Don Antonio Canovas del Castillo

  • Foto del escritor: EMEDELACU
    EMEDELACU
  • 4 may
  • 6 Min. de lectura


Nació en Málaga, España, el 8 de febrero de 1828. Sus padres, cuya situación no era muy desahogada, le dedicaron al estudio de las ciencias exactas, pero pronto hubieron éstos de convencerse de que la vocación de su hijo tendía de un modo irresistible al cultivo de las letras, profundizándose sobre todo en los diferentes sistemas filosóficos con que ha tiempo busca el hombre un sistema social más firme.


A los 18 años fundó su primer periódico "La Joven Málaga", que se publicó entre la completa indiferencia de sus paisanos. Irritado por este fracaso y movido por la situación en que le colocó el fallecimiento de su padre, tomó la resolución de trasladarse a Madrid, en busca de la fortuna que tan mezquina se le mostraba en Málaga.

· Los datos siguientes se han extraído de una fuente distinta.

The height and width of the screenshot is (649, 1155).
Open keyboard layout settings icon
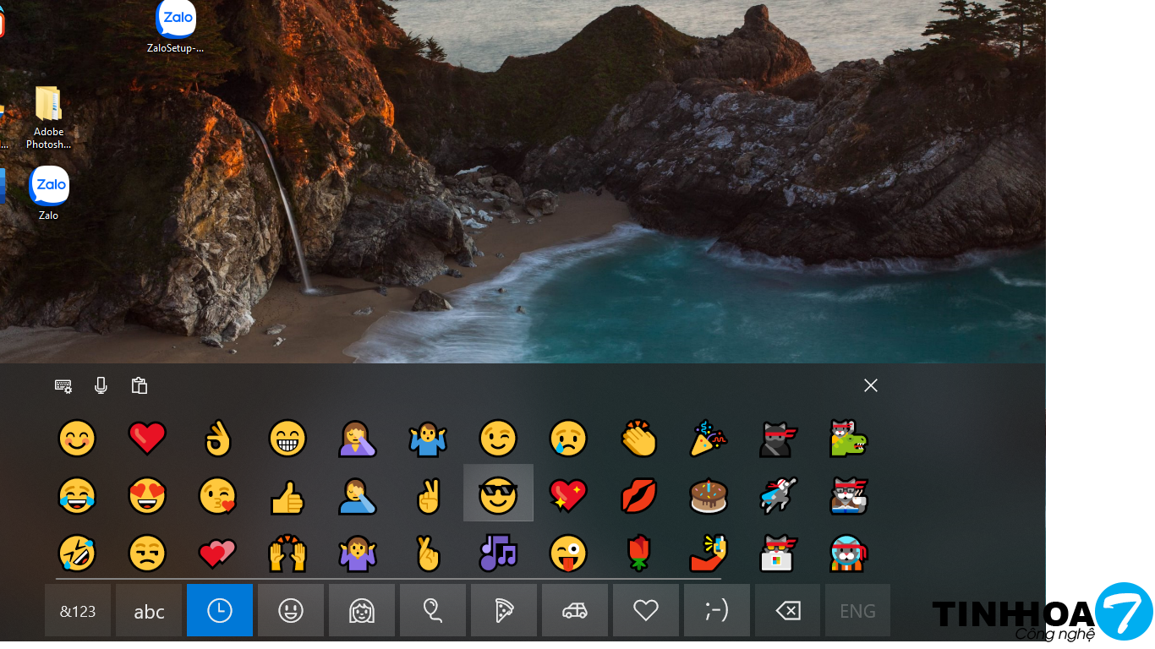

Llegó a la Corte en 1845 y gracias a la influencia de un tío suyo, a la sazón Consejero de Estado, consiguió un destino en las oficinas centrales de la Dirección de Ferrocarriles de Madrid a Aranjuez y pudo así costearse los gastos de los primeros años de la carrera de abogado. Al poco tiempo logró darse a conocer como escritor, y al obtener con su pluma recursos para vivir en posición relativamente desahogada y poder terminar su carrera, se lanzó al campo de la política activa, en el que hizo formal aparición en 1849 actuando también con acierto en el periodismo, especialmente en el diario "Novedades", que era favorecido por los escritores progresistas.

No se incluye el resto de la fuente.